> **WORK TO COMPLETE**
Nothing but the lines from the start of the records below through the line that has "Task: Click bold" should appear, each exactly as given.

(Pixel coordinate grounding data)
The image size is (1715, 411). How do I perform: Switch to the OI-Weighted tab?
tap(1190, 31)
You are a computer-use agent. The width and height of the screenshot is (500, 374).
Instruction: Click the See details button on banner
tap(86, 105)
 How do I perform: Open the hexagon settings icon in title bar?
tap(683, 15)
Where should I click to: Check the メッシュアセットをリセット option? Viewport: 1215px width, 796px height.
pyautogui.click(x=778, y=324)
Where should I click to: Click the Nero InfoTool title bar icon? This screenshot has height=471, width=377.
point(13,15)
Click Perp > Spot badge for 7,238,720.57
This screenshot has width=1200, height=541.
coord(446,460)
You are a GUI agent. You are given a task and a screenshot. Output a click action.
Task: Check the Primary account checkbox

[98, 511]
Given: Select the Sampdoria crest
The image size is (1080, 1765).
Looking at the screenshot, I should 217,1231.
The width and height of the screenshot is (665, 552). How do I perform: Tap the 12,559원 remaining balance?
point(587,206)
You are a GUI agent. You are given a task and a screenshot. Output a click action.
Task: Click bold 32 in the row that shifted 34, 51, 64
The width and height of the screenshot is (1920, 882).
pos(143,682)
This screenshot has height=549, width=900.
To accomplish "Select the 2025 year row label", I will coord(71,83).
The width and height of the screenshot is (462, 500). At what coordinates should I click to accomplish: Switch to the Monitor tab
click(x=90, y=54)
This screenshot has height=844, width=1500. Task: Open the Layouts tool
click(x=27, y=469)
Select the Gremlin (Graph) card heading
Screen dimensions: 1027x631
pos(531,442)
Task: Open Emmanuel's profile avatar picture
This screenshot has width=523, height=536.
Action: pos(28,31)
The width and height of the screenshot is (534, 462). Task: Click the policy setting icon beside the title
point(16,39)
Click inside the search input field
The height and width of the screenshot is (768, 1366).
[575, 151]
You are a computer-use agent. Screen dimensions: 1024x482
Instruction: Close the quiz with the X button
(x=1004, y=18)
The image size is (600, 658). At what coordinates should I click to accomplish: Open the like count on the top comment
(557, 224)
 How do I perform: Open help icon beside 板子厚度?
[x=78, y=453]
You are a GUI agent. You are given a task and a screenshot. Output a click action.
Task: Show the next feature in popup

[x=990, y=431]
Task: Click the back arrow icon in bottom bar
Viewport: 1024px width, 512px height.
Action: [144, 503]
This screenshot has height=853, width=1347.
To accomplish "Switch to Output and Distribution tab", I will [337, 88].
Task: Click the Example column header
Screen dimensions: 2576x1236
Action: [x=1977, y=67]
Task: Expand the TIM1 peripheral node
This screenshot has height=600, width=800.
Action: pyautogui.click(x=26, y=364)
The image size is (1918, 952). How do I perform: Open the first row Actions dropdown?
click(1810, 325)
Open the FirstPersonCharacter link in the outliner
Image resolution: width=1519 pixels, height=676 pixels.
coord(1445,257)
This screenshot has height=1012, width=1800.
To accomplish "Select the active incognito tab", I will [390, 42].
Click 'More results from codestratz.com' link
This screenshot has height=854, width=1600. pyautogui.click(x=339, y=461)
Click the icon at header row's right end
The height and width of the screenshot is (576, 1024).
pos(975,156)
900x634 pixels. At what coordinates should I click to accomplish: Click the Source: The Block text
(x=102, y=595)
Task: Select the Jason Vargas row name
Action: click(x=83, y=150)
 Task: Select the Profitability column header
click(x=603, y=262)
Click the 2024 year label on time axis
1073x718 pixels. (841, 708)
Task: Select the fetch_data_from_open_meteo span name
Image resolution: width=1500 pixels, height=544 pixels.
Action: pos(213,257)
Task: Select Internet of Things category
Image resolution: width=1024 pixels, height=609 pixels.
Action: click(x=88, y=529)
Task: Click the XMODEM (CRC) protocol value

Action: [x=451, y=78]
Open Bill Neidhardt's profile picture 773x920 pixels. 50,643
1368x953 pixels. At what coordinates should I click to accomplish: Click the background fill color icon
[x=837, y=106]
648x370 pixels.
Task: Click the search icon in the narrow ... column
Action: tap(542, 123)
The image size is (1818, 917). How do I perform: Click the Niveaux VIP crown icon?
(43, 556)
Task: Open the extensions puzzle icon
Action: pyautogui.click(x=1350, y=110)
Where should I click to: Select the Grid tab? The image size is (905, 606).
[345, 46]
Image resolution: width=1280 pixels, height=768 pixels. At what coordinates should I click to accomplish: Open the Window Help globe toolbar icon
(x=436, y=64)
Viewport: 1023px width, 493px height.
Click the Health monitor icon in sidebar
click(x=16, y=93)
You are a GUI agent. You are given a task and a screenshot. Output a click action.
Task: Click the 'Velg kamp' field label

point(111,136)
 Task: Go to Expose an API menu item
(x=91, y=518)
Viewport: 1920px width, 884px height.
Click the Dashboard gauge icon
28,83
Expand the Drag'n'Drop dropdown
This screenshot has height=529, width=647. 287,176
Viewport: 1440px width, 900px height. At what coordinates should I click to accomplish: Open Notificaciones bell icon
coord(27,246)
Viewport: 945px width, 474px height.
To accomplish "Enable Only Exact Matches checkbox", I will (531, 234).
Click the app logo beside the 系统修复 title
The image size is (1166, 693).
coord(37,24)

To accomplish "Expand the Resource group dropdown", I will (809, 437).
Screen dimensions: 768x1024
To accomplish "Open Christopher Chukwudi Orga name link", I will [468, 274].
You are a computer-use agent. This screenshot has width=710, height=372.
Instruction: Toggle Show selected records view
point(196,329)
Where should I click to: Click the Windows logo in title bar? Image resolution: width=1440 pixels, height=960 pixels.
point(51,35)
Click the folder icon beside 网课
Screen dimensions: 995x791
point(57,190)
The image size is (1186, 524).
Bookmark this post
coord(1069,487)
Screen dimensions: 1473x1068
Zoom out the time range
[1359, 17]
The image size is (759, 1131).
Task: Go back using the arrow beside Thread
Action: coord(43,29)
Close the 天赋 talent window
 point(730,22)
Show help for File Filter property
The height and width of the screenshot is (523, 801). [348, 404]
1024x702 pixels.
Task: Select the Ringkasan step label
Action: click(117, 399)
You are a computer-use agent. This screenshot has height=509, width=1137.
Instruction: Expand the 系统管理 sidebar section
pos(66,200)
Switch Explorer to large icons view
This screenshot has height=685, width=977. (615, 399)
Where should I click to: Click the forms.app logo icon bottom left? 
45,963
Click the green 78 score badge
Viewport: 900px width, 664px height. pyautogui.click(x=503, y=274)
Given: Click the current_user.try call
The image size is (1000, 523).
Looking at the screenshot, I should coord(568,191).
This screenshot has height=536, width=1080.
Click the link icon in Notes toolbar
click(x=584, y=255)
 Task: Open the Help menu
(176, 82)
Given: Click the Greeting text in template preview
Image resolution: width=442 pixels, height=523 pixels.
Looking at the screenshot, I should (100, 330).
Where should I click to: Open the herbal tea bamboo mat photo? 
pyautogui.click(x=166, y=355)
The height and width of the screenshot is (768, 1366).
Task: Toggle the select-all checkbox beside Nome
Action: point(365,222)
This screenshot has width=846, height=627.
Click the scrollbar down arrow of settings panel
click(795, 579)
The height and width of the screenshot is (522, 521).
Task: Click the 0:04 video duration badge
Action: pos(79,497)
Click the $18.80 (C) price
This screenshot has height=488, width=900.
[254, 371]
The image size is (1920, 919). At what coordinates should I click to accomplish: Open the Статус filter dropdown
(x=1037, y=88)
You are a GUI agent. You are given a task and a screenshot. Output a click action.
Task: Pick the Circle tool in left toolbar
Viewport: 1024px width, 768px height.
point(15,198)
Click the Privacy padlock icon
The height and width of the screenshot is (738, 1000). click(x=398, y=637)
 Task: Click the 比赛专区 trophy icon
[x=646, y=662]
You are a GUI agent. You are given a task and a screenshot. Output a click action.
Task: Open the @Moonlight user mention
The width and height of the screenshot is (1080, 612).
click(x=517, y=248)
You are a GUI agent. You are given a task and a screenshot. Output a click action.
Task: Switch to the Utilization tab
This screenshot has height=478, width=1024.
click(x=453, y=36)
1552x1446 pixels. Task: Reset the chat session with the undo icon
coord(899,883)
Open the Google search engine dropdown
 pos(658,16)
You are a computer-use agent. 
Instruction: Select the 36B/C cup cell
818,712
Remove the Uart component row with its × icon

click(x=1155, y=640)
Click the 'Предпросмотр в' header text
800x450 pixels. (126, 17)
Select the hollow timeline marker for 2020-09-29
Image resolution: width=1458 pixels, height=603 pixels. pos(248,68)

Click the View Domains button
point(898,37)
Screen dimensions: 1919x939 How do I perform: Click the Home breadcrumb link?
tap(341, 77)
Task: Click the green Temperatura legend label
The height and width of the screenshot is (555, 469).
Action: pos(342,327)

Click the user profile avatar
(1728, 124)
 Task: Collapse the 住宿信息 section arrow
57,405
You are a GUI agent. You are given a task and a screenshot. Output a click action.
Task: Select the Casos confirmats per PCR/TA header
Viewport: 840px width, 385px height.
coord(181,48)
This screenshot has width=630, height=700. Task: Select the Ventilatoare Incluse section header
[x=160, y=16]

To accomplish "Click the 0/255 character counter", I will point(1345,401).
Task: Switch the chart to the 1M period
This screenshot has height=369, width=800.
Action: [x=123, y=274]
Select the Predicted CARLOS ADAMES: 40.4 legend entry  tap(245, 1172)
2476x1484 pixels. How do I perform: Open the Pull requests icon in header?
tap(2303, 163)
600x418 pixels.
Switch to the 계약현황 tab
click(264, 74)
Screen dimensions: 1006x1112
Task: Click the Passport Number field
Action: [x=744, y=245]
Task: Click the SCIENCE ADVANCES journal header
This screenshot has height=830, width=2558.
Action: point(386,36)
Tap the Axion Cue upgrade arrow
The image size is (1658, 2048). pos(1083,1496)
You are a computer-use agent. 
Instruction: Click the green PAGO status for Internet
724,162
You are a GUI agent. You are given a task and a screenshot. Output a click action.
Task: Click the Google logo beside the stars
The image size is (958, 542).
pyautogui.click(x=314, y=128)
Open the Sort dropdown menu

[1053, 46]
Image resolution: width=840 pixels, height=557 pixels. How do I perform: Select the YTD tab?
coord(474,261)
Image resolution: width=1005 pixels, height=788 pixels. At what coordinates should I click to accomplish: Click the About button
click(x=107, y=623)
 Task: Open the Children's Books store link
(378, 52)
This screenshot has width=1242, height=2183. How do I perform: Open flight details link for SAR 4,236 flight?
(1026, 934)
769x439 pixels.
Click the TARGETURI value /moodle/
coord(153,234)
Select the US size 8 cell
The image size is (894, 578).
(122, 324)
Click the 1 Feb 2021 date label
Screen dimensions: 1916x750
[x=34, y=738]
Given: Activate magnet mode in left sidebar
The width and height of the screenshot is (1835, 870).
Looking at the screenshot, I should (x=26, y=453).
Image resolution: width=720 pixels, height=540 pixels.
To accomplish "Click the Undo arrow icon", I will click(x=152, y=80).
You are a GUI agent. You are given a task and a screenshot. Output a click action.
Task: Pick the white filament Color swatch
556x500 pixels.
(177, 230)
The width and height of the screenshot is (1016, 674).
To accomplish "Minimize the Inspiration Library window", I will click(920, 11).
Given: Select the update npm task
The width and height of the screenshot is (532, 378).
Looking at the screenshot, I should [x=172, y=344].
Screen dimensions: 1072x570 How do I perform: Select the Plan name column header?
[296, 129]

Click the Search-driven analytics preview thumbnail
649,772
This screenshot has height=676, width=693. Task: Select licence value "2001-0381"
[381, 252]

> **SOLUTION FOR THIS TASK**
The image size is (1715, 411). How do I perform: Switch to the OI-Weighted tab?
tap(1190, 31)
You are a computer-use agent. The width and height of the screenshot is (500, 374).
Instruction: Click the See details button on banner
tap(86, 105)
 How do I perform: Open the hexagon settings icon in title bar?
tap(683, 15)
Where should I click to: Check the メッシュアセットをリセット option? Viewport: 1215px width, 796px height.
pyautogui.click(x=778, y=324)
Where should I click to: Click the Nero InfoTool title bar icon? This screenshot has height=471, width=377.
point(13,15)
Click Perp > Spot badge for 7,238,720.57
This screenshot has width=1200, height=541.
coord(446,460)
You are a GUI agent. You are given a task and a screenshot. Output a click action.
Task: Check the Primary account checkbox

[98, 511]
Given: Select the Sampdoria crest
The image size is (1080, 1765).
Looking at the screenshot, I should 217,1231.
The width and height of the screenshot is (665, 552). How do I perform: Tap the 12,559원 remaining balance?
point(587,206)
You are a GUI agent. You are given a task and a screenshot. Output a click action.
Task: Click bold 32 in the row that shifted 34, 51, 64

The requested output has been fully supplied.